**Data records:**
** begin **

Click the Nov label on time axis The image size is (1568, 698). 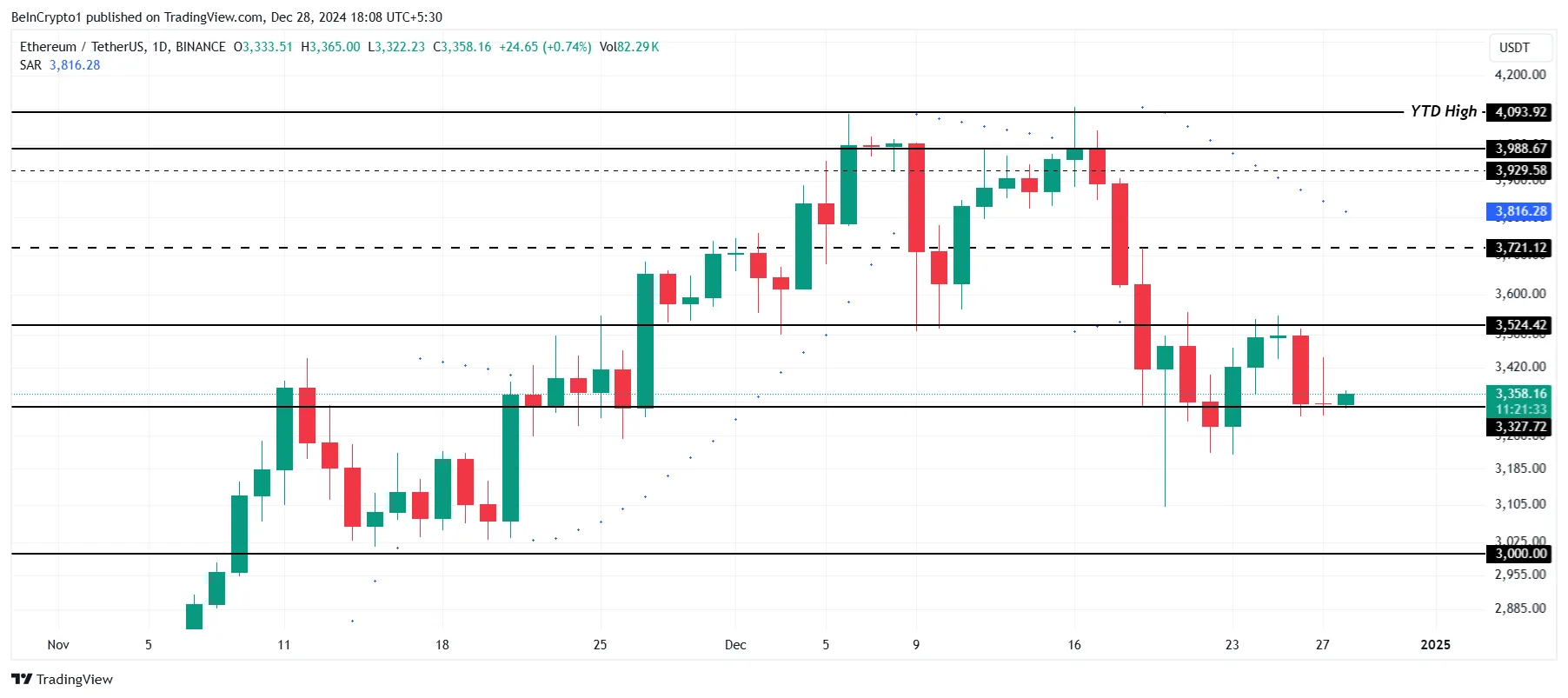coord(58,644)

** end **
** begin **

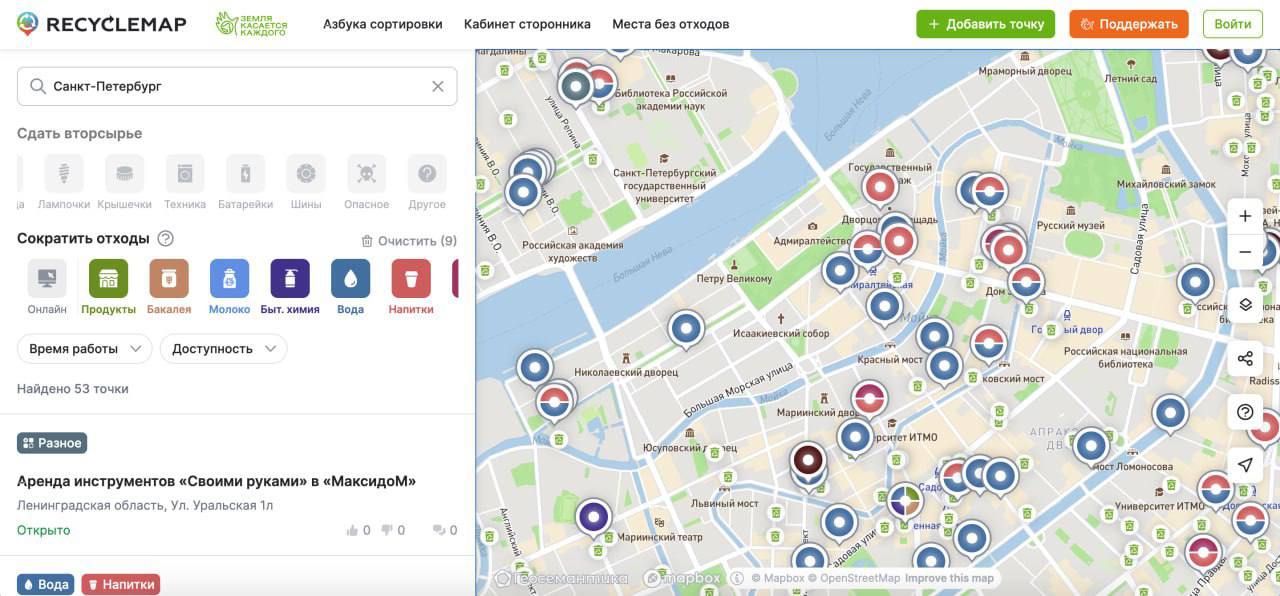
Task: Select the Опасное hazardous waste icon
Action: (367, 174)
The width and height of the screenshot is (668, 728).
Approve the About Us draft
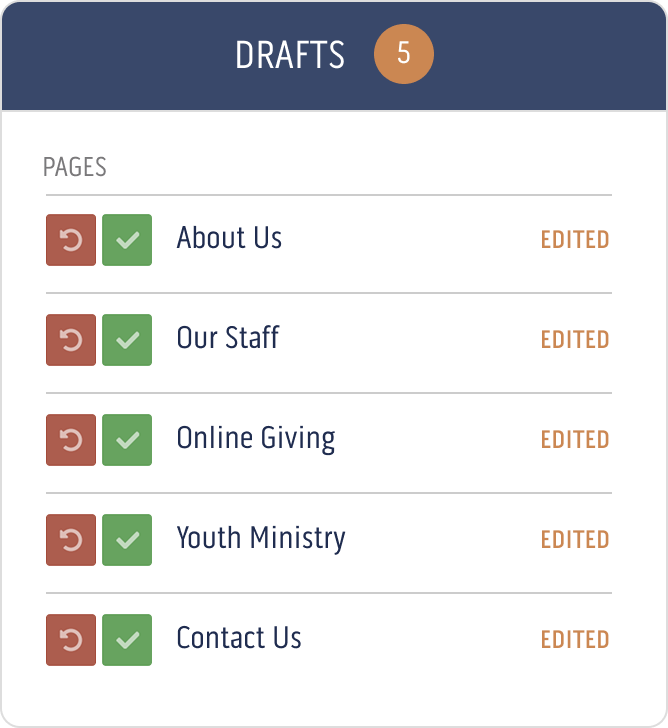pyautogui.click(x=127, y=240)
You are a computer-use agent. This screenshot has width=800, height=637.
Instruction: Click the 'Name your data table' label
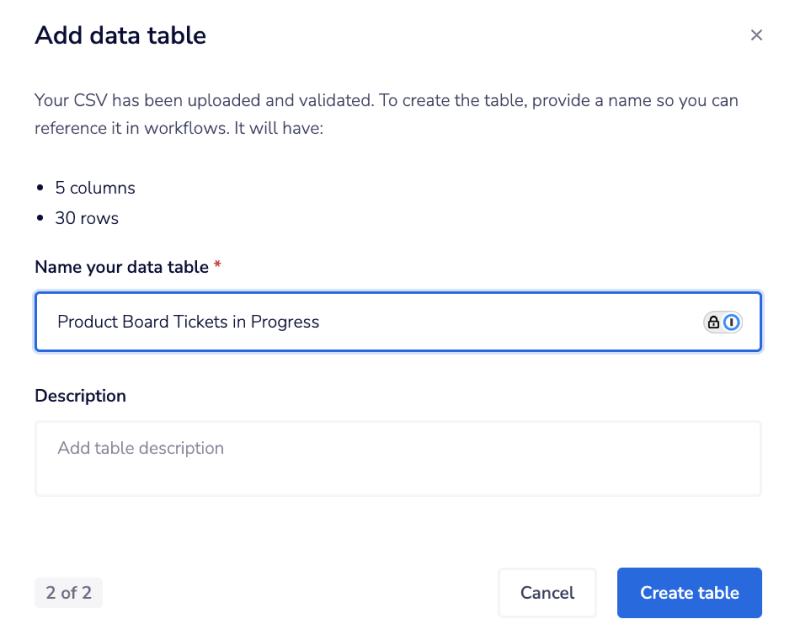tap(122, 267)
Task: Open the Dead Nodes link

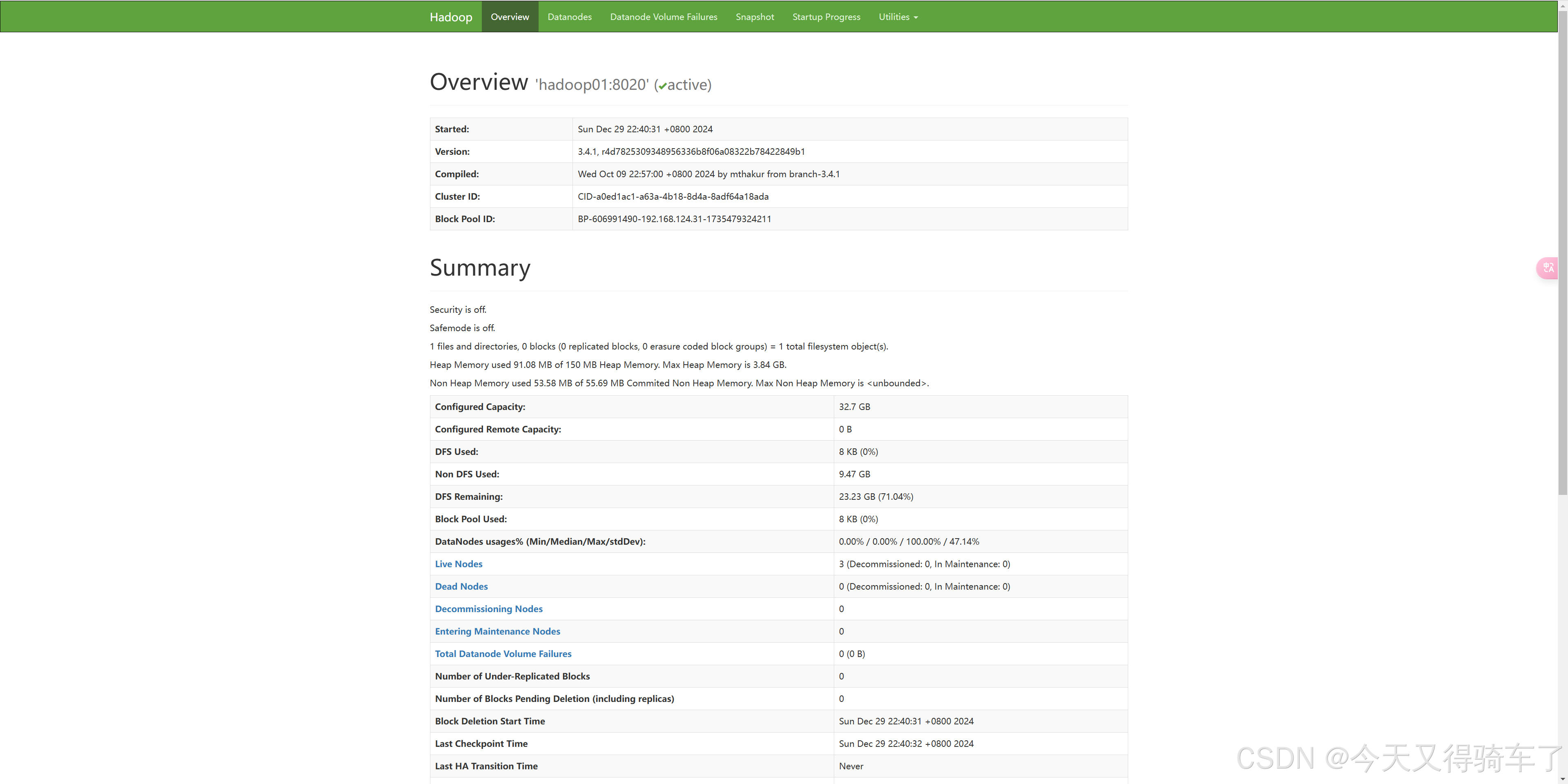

** end **

**Task requirements:** Retype the listing lines starting at the one containing "The width and" and ending at the one containing "Task: Open the Dead Nodes link", exactly as they appear, omitting the pictures.

**Reply to the task:**
The width and height of the screenshot is (668, 728).
Approve the About Us draft
pyautogui.click(x=127, y=240)
You are a computer-use agent. This screenshot has width=800, height=637.
Instruction: Click the 'Name your data table' label
tap(122, 267)
Task: Open the Dead Nodes link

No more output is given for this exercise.